Diğer hakemlerden bazıları, daha bu aşamaya gelmeden dövüşleri durdurmaya karar vermişlerdi. Sonunda, dövüşü ne zaman durduracağına karar vermek ringdeki Hakeme kalmıştı. Her ihtimale karşı, planın bir parçası olması durumunda, öğrenci yetenekleri gibi diğerlerinin bilmediği bilgilere sahiptiler.
“Maçın bir an önce durdurulması gerektiğini düşünmüyor musun?” Diye sordu Leyla.
“Bana soracak olursanız, Ref’in biraz kirli olduğunu düşünüyorum,” diye yanıtladı Vorden.
Sonunda, yumruk saldırısı durdu ve Peter’ın yere düşmesine izin verdi ve kollarını vücuduna geri çekti. Petrus düştüğünde, kaval kemiğindeki kemikler paramparça olmuştu. Ayağa bile kalkamadığı için kendini kaldırmak için hiçbir girişimde bulunulmadı. Yere düşmüş olarak orada yatıyordu.
Bu noktada, Larry çoktan uzaklaşıyordu.
“Bu maç bitti,” dedi Larry hakeme.
Arenadaki birçok kişi, kabindekiler de dahil olmak üzere maçın bittiğini düşünse de. Sam de dahil olmak üzere birçok öğrencinin görüşleri farklıydı.
“Şey… Eğer o gerçek ZombieP ise. O zaman maç daha yeni başladı.”
dedi Sam. Sadece kısa bir süre geçmişti, bir dakikadan az bir süre geçmişti ve Peter’ın bacakları çoktan iyileşmişti. Kolları ve kaburgaları hala tamir altında olduğu için yerden yavaşça kalktı. Vücudu, kemikleri kırılmadığı takdirde imkansız pozisyonlarda bükülüyor ve dönüyordu.
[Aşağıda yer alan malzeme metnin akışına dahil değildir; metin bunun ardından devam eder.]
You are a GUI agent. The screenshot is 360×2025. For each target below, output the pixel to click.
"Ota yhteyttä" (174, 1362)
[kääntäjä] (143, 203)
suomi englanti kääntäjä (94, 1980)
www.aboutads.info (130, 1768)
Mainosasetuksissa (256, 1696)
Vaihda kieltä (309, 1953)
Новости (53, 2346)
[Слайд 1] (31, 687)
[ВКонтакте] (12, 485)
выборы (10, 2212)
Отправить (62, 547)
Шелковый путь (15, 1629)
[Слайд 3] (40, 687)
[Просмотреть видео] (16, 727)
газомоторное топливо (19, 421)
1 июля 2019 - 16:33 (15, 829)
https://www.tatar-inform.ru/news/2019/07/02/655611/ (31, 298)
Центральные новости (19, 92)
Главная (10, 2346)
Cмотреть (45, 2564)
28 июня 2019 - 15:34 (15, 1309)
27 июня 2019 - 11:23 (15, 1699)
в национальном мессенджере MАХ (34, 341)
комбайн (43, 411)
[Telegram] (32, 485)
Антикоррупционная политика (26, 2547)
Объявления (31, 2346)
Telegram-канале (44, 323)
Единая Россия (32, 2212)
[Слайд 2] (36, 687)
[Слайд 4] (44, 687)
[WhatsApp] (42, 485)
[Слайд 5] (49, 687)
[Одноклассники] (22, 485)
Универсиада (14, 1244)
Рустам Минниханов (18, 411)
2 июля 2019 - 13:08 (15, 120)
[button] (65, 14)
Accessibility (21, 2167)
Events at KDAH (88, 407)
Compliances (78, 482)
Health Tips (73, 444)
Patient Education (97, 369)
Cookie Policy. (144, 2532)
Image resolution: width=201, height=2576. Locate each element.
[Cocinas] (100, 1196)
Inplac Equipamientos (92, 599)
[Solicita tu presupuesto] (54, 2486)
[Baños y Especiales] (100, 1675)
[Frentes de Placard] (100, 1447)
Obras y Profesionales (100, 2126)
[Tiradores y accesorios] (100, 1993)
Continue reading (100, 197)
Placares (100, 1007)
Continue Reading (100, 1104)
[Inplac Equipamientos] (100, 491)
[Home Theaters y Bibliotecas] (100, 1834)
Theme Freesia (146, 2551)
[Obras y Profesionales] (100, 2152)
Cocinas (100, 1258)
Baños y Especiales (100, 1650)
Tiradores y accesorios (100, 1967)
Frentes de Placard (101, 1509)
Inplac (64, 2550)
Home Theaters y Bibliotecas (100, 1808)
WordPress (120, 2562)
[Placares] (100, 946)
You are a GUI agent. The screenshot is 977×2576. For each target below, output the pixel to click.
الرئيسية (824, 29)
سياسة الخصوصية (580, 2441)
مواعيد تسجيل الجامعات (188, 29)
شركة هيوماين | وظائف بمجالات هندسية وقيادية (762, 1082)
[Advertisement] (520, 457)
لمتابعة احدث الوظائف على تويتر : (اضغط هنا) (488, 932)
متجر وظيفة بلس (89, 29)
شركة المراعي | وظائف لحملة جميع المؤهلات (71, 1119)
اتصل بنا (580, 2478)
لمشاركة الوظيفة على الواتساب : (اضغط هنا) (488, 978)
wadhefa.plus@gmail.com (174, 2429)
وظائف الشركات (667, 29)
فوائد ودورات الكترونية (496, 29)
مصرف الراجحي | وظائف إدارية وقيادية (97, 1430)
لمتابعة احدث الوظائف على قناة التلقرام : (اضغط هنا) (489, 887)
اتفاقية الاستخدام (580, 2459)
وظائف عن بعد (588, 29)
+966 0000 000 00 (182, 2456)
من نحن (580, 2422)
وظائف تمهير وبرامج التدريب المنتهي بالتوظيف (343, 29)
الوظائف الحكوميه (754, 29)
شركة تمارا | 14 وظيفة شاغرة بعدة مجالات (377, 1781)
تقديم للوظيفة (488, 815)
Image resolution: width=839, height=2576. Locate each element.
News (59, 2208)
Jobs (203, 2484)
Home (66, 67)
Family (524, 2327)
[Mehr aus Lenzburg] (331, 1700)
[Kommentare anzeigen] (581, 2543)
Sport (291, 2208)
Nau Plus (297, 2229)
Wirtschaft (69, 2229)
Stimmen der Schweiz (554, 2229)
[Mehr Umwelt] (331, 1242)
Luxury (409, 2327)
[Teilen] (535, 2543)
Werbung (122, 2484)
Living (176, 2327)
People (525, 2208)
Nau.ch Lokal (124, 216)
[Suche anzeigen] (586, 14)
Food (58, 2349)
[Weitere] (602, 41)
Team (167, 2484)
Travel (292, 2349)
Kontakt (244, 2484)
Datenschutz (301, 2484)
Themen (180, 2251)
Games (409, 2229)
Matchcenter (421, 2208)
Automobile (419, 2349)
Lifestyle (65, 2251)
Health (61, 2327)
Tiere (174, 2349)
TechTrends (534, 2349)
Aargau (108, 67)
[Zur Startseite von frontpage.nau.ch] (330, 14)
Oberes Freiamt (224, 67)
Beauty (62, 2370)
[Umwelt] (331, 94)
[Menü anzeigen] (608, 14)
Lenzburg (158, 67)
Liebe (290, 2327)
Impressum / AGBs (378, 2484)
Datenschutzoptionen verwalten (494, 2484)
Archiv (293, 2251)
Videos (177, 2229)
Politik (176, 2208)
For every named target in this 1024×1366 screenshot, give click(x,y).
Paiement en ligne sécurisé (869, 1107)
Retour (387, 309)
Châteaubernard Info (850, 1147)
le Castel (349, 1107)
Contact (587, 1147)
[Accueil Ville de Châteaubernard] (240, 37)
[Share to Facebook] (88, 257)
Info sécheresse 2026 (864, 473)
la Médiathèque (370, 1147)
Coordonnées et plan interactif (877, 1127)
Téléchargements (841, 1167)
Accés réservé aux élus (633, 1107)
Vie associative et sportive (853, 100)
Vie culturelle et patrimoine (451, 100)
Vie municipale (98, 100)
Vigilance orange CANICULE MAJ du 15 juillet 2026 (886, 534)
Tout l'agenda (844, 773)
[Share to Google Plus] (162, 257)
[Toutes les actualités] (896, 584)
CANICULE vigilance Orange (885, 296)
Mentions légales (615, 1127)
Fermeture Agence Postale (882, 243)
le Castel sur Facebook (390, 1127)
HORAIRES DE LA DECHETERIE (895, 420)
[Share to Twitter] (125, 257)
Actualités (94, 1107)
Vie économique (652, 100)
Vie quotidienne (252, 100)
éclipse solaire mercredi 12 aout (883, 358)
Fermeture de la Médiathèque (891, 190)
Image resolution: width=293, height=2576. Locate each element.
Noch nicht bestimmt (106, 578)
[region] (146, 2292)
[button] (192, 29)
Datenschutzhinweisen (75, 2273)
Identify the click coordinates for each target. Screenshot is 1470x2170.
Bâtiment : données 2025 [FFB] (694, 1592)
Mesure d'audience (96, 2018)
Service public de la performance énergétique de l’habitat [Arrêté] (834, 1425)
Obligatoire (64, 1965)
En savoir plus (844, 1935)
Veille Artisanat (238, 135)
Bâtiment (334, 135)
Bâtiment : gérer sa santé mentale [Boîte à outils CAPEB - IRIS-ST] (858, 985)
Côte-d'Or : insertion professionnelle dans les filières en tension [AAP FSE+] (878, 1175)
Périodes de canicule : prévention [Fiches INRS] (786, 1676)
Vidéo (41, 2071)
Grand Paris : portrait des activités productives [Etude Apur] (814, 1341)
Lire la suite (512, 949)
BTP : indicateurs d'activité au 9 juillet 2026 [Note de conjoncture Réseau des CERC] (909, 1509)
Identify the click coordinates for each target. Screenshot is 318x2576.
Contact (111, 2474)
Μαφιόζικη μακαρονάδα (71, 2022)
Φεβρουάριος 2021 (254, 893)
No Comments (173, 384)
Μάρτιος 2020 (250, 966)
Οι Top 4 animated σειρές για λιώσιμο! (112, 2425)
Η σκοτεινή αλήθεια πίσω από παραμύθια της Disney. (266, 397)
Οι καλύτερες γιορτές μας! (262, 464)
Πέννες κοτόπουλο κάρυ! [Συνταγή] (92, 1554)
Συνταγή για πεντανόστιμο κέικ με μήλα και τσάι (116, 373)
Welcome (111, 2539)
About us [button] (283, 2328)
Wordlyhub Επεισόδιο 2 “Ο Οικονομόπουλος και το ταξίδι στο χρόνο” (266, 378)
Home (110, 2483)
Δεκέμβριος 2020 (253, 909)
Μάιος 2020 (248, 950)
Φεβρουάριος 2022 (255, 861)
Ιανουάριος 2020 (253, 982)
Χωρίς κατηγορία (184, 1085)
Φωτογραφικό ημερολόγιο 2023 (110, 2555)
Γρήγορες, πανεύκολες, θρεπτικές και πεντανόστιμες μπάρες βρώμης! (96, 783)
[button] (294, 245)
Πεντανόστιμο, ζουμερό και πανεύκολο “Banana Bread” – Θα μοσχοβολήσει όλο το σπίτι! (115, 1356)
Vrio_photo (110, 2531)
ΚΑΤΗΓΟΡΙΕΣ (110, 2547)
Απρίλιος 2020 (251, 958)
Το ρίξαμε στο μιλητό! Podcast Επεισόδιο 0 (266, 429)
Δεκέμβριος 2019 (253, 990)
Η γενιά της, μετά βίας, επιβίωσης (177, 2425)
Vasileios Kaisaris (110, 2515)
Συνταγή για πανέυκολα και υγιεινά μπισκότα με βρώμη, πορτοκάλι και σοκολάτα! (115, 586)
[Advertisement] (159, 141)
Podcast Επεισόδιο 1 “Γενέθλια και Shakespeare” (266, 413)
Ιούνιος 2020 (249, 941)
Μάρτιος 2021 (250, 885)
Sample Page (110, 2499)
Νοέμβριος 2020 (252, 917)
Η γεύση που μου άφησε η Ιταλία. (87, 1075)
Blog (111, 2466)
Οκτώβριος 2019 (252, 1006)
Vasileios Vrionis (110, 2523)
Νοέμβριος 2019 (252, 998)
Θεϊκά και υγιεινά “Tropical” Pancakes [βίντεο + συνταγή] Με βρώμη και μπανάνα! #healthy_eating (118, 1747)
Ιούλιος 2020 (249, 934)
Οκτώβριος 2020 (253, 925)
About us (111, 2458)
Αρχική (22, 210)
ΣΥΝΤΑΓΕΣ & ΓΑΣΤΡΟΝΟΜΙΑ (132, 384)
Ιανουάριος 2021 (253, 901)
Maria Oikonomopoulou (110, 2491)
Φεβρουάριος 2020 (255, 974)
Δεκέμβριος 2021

Ve her şey yavaş yavaş yerine oturmaya başladı. Sonunda Peter bir kez daha her zamanki haline geri döndü.
“Görünüşe göre bir kişi beni hayal kırıklığına uğratmamış.” Dedi Nate. “Sen gerçekten gerçek ZombieP’sin.”
Peter boynunu iki yana hareket ettirerek her şeyin normal şekilde çalıştığından emin oldu.
“Eh, şimdi yeteneğim zaten herkese açıklandı,” dedi Peter.
Eğer Petrus böyle bir dayak daha yemesine izin verirse, bir kez daha dirildikten sonra, tekrar insan eti yemesi gerekme ihtimali yüksekti. Onun bu sırrını bilmelerine rağmen, bütün kısmını bilmiyorlardı ve et yemek ilkinden daha büyük bir sorundu.
Artık sırrı ortaya çıkmıştı, başka seçeneği yoktu, onlara başka bir bilgi vermemek için savaşması gerekiyordu.
“Böylesi daha çok hoşuma gidiyor.” Dedi gülümseyerek.